New Delhi, July 30: Amazon today said it would invest $2 billion in India as the world’s largest e-tailer vies for the top spot in the country with local player Flipkart, which only yesterday announced an investment of $1 billion from a clutch of funders.

Jeff Bezos, founder and CEO of, said in a press statement: “India is on track to be our fastest country ever to record a billion dollars in gross sales. With this additional investment of $2 billion, our team can continue to think big.”

Both Amazon and Flipkart claim to be the largest online retailer in the country. Flipkart, in fact, was founded by two ex-Amazon staff Sachin Bansal and Binny Bansal, both alumni of IIT Delhi.

Amazon’s Indian arm, which was launched last year, has been making rapid inroads.

E-tailing accounts for $2.3 billion of India’s $400-billion retail market as of last year. A Crisil Research report released earlier this year said the market was growing at 50 per cent annually and could touch $8.3 billion by 2016.

At present, global e-commerce giants can act as platforms where buyers and sellers can meet and sell to each other, but can’t directly sell Indian inventories. Indian e-tailers can act as a shop and buy products from manufacturers to directly sell to customers. Amazon makes money by charging a fee from businesses that use its platform to sell.

The Obama administration has been pressing India to open up this trading window to US firms for quite some time and may seek some kind of commitment from India on this score during US secretary of state John Kerry’s visit to India.

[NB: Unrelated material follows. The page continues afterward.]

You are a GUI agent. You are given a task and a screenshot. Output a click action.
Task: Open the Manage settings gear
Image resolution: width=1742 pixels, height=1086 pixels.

Amazon India head Amit Aggarwal had told The Telegraph earlier that “worldwide Amazon follows a hybrid model” which sells both third-party products as well as its own inventories and would like to eventually do that in India too. This, say analysts, is true of most global retailers who have been watching the Indian e-commerce space keenly.

“After our first year in business, the response from customers and small and medium-sized businesses in India has far surpassed our expectations,” Bezos said.

Analysts see the US-based retailer investing in warehousing and logistics to cut its dependence on small businesses and courier firms to deliver Amazon platform goods to customers.

The American e-tailer has also partnered N.R. Narayana Murthy’s Catamaran Ventures, a private investment firm, to create Taurus Business and Trade Services, which will focus on encouraging small and medium businesses to go online. It has also started using local grocers in small towns to act as delivery and pick-up points for Amazon goods.

Flipkart, often called the Amazon of India, has an advantage as it does not have to depend on managing other firms’ products. It can simply buy their produce at deep discounts and then sell. In May this year, it acquired Indian online fashion retailer Myntra for Rs 200 crore to strengthen its market share. Indian rules as of now do not allow Amazon to sell in such a manner.